It might have been the decade that fashion forgot but it seems music lovers have no intention of doing so.

Nearly three decades after they first graced the music scene with their melange of elegantly passionate melodies wrapped in spine-tingling riffs, cult band The Go-Betweens have become the latest Eighties act to reform.

But while bands such as Blondie were lambasted when, despite blonde having turned to grey, they attempted to recapture the old pop-punk thrill, The Go-Betweens' decision to reform after an 11-year hiatus hasn't raised so much as an eyebrow.

Perhaps this is because, as something of an ultimate indie band, Australia's The Go-Betweens are in no danger of failing to rescale the heights of their commercial heydey. Their intelligent, lyrical compositions earned them critical praise and an enthusiastic international fan base but album after album of songs failed to blast their way into the contemporary radio bubble.

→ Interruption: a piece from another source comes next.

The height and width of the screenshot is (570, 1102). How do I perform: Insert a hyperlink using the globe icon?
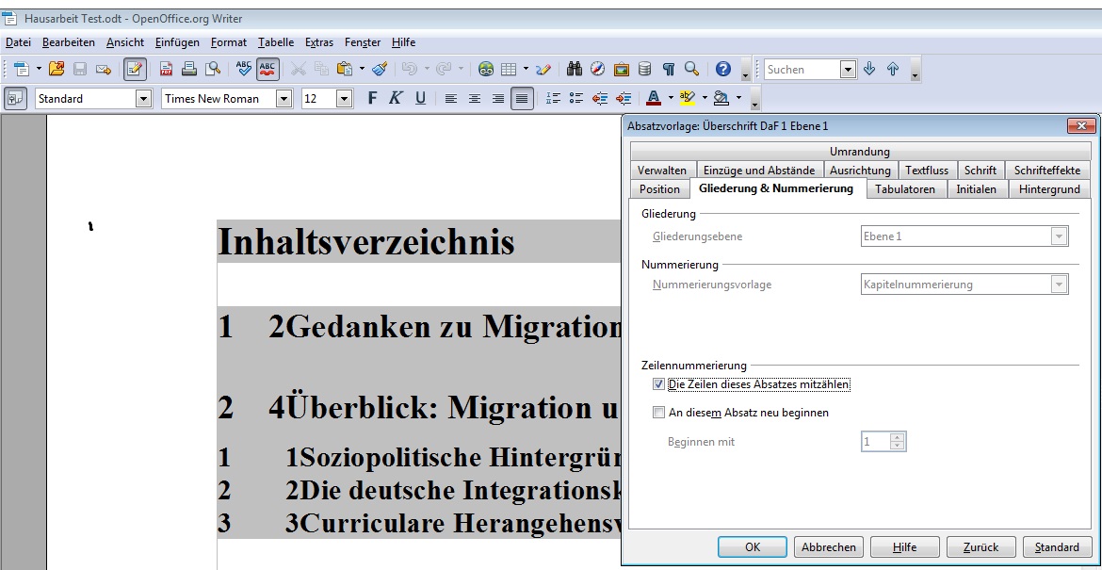[485, 68]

Nevertheless, when The Go-Betweens called it a day in 1989, it came as a shock to many, especially as their swan song had yielded their biggest-selling single to date Streets Of Your Town.

The break-up began with Fleetwood Mac-style romantic splits within the band (between songwriters Robert Forster and Grant Mclennnan, drummer Lindy Morri and violinist Amanda Brown). But the final straw came when the band finally had the chance to break America and blew it big time at their opening gig in LA.

"When we came to play the first big show in America, Robert walked on stage in a dress," Mclennan recalls with bemusement. "It was a very funny night but after that, the record company lost interest and it all went a bit pear-shaped."

In 2000 the tentative reunion between songwriters Mclennan and Forster sparked off an unfinished conflagration which had been extinguished prematurely when they parted company a decade earlier. The new album, Oceans Apart, is jam-packed with a cocktail of reassuringly irresistible treats. "It's an adventure," McLennan says.

"It's always been that."

This is a non-Brighton Festival show.